Single cudaMemcpy across multiple allocations

You can always file a bug if you wish (I would call it a request for enhancement, RFE, because I’m fairly certain the behavior you describe is, for that API call, “working as designed”).

I don’t believe the detailed behavior here is documented, but what I have observed is what I stated. cudaMemcpy certainly checks any pointers you pass that were already registered with the CUDA runtime, for validity (1. Is the pointer in the right space for the transfer kind 2. Does the pointer + transfer length define a region that is included in a single call to an allocation API such as cudaHostAlloc or cudaMalloc).

I’m fairly sure that sort of error checking is considered useful in a large variety of places and end-users, and I must say from my own personal experience, this process of looking for adjacency in independent allocations is not something I have come across. It strikes me as unusual.

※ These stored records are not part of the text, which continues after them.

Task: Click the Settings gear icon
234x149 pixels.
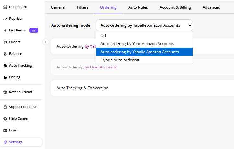Action: click(5, 142)
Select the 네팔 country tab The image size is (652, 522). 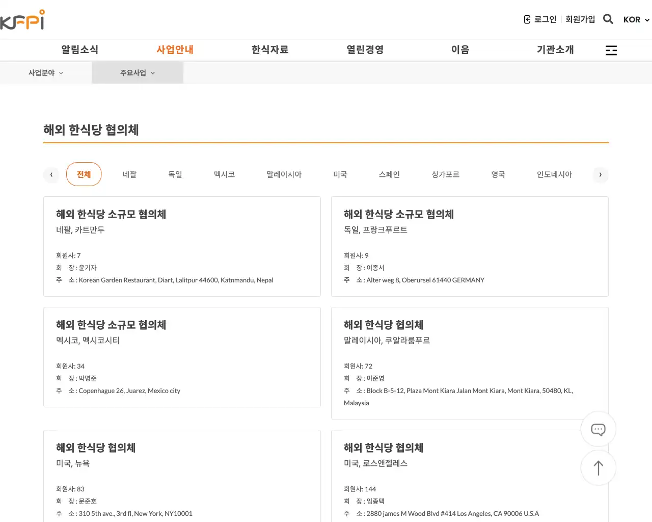click(129, 174)
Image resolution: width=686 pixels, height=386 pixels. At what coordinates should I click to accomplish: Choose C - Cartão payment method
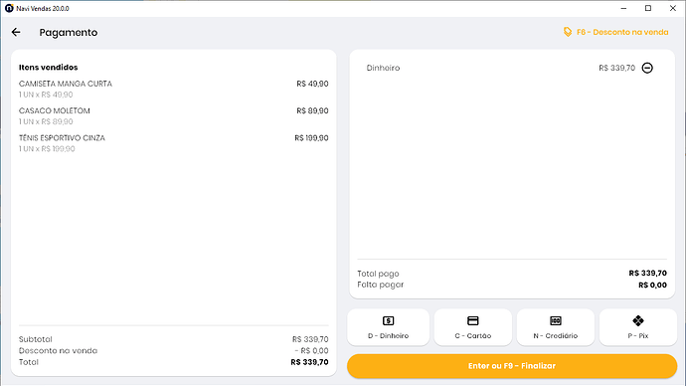pos(473,327)
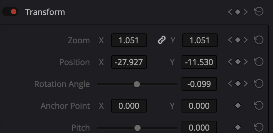
Task: Go to previous Zoom keyframe
Action: pyautogui.click(x=230, y=40)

So I doubt the CUDA designers would be ready to just drop the error checking that I believe is in place, and see what happens. However I’m sure there is a way to inspect all this, and follow some decision logic to see if every byte of a requested transfer can be found in some allocation request somewhere. You can imagine pathological situations, I think.

Another case is where the host side allocation is created with an API call (such as new, malloc, std::vector, etc.) that the runtime has no “ordinary” visibility into,. I don’t know what it does in this case, and in any event, as I stated already, I believe all of these details are undocumented.

In the current setting, the safe/expected thing is for each requested transfer region in its entirety to belong to a single allocation request that can be associated with that pointer.